Page 1 of 1

Apache Log4j Security Vulnerabilities

Posted: Mon Dec 13, 2021 7:38 am
by mwdazzo
We are running zos2.4 with Tomcat/8.5.6, there is an Apache Log4j vulnerability issued for users of log4j 2.0 or later. How do I find out if I have log4j version 2.0 or later?
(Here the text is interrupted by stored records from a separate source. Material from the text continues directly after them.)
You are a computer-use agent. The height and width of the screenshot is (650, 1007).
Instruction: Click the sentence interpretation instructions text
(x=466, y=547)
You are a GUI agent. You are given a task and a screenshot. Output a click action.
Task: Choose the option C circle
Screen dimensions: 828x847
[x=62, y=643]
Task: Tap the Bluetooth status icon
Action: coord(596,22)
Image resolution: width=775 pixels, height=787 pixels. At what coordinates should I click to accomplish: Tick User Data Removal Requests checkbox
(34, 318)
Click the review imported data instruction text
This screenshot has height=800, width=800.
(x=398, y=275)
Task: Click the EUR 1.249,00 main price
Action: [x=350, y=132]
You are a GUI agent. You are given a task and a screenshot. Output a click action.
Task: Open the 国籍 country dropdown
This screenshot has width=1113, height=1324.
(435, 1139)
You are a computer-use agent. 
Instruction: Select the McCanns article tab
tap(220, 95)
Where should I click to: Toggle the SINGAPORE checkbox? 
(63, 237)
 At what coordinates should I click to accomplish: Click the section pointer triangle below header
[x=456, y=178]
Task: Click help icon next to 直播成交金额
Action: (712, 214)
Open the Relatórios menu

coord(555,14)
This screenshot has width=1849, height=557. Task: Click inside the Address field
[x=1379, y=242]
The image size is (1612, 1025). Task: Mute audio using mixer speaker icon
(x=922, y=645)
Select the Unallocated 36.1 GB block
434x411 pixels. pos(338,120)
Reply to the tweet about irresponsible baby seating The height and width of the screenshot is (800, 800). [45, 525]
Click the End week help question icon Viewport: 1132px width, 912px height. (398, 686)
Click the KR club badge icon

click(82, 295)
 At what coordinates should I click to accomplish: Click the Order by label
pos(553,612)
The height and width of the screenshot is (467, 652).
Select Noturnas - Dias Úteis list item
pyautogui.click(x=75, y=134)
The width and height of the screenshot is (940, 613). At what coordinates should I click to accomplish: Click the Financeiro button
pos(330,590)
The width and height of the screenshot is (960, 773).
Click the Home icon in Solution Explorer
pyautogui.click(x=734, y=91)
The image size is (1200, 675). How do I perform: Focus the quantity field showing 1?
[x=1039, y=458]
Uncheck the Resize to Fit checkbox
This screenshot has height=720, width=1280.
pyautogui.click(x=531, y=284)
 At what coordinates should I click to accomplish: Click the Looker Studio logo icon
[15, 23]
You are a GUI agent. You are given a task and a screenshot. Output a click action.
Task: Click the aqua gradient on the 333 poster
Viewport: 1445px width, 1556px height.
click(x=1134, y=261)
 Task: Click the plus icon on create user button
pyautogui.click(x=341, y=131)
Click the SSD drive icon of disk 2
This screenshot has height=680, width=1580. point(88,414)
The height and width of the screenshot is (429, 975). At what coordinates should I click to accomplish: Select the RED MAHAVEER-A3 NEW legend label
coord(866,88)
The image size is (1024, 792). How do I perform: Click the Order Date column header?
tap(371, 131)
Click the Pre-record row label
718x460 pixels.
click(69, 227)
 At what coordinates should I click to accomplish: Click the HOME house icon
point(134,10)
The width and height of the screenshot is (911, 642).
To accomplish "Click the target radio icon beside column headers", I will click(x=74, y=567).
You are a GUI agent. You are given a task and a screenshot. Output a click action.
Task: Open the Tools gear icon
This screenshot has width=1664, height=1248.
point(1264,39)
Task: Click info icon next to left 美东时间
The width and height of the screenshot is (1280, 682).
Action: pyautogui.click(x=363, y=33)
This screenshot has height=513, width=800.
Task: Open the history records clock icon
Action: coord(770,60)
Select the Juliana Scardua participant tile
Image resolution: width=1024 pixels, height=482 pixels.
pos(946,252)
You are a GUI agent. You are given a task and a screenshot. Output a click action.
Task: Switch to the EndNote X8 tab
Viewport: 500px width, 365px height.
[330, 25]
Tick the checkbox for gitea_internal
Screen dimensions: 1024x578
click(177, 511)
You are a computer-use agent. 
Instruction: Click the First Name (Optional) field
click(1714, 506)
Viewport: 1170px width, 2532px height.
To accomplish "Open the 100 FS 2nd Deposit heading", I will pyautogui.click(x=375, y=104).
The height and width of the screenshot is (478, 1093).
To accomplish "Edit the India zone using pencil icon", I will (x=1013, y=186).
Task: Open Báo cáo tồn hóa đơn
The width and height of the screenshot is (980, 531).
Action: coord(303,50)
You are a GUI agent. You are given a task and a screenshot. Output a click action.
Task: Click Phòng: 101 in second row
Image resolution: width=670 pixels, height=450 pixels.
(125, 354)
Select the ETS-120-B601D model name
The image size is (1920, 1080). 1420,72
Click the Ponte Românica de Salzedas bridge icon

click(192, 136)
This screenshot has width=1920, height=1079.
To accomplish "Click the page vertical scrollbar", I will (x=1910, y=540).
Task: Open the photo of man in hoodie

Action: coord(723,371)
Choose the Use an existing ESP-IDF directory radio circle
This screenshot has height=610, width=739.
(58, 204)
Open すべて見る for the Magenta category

Thanks Matt

https://logging.apache.org/log4j/2.x/security.html

Re: Apache Log4j Security Vulnerabilities

Posted: Mon Dec 13, 2021 7:41 am
by mwdazzo
Here is the log4j file.

### direct log messages to stdout ###
log4j.appender.stdout=org.apache.log4j.ConsoleAppender
log4j.appender.stdout.Target=System.out
log4j.appender.stdout.layout=org.apache.log4j.PatternLayout
log4j.appender.stdout.layout.ConversionPattern=%d{ABSOLUTE} %5p %c{1}:%L - %m%n

#### This appender writes all log statements with
log4j.appender.vertexproxy.name=vertexproxy
log4j.appender.vertexproxy=org.apache.log4j.RollingFileAppender

#v6 production
#log4j.appender.vertexproxy.File=/u/vertexproxy/logs/debug.log
#current test
#log4j.appender.vertexproxy.File=/u01/vertexproxy/logs/debug.log
#v8 production
log4j.appender.vertexproxy.File=/u/tcv8/vertexproxy/logs/debug.log

log4j.appender.vertexproxy.layout=org.apache.log4j.PatternLayout
log4j.appender.vertexproxy.layout.ConversionPattern=%d %p [%c{1}.%M]:%t: - %m%n
# Control the maximum log file size
log4j.appender.vertexproxy.MaxFileSize=5000KB
# Archive log files (one backup file here)
log4j.appender.vertexproxy.MaxBackupIndex=10

### set log levels - for more verbose logging change 'info' to 'debug' ###

log4j.rootLogger=info, vertexproxy, stdout

log4j.logger.org.springframework.web.servlet.mvc=info

Re: Apache Log4j Security Vulnerabilities

Posted: Tue Dec 14, 2021 1:58 pm
by dovetail
We are not aware that Tomcat distributes log4j.
We have also not added log4j to our version of the Tomcat distribution.
This does not say that your site has not added log4j to Tomcat either in the base classpath or in one of your webapps.

If you have concerns about your own potential use of log4j, you should follow the advice on the Apache website.